The night after they shared a kiss, Freddy showed up again, kissed her senseless...and met her son for the first time, they finally had the first intelligent and honest conversation they had ever shared in the entire book so far (and that's saying something because the FMC wasn't very articulate. She could barely string two words together to form a complete sentence. Why do authors write some of their characters to be stupid?!).
The story was okay. It had plenty of angst and more than enough drama, but it lacked in every other way. The emotional rollercoaster had very few twists and turns. There were no surprises to pique the reader's interest. Even the spice level was almost non-existent. The push/pull between the two main characters was weak and felt contrived. Any contention was like a paper towel that disintegrated at the first sign of water.

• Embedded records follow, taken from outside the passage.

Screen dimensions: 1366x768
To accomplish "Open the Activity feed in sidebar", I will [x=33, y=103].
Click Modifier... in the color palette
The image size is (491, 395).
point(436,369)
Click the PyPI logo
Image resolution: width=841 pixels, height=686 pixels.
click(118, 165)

Neither of the main characters felt fully developed, and they certainly weren't mature for the ages they were supposed to be. The fact that the 9-year-old son was allowed to denigrate his mother was disappointing too, and he did it for most of the times he was in the story.
The language of the book was dated, making it feel like the characters were from the 1970s or 1980s, which was uncomfortable, to say the least. And, BOY, did I detest the timing of each flashback! Every. Single. One. Came at the worst possible time. They were not only disruptive, but they were out of place for the most part. Some of them didn't fit with the subject that the present timing ended before they flashed back. They also made the book longer than necessary. The flashbacks took time away from what could have been spent with the two main characters reconnecting, they were longer than the portions of the story that took place in the present. Everything told about the past could have been whittled down and told during conversations between the MMC and the FMC. I hated that Amber's BFF kept blaming her for how things went sideways 10 years earlier. Sure, she didn't have to leave the way she did, and she probably could/should have let her know she was okay. But it was Freddy who pushed her away. The fact that she was still an impressionable 18-year-old didn't help either. She wasn't the only one who made mistakes. Her BFF didn't make it easy on her by not supporting her relationship with Freddy when they first got together. Another huge issue was when Freddy learned he was Isaac's father, Amber demanded that no one should know...not even Isaac. She tried to pass it off as being worried about asking her son to bear too many burdens for a child his age, but the truth was she didn't want him to look at her differently. That was so very wrong. She let Isaac continue to call her estranged husband "Dad" (even though he knew he wasn't) when his REAL dad was standing in front of him.
There were too many things wrong with this book for it to be given a full five-star rating. I couldn't even honestly give it a four-star rating, and I struggled with whether or not to do three stars. I ended up giving it two-and-a-half stars, rounded up to three.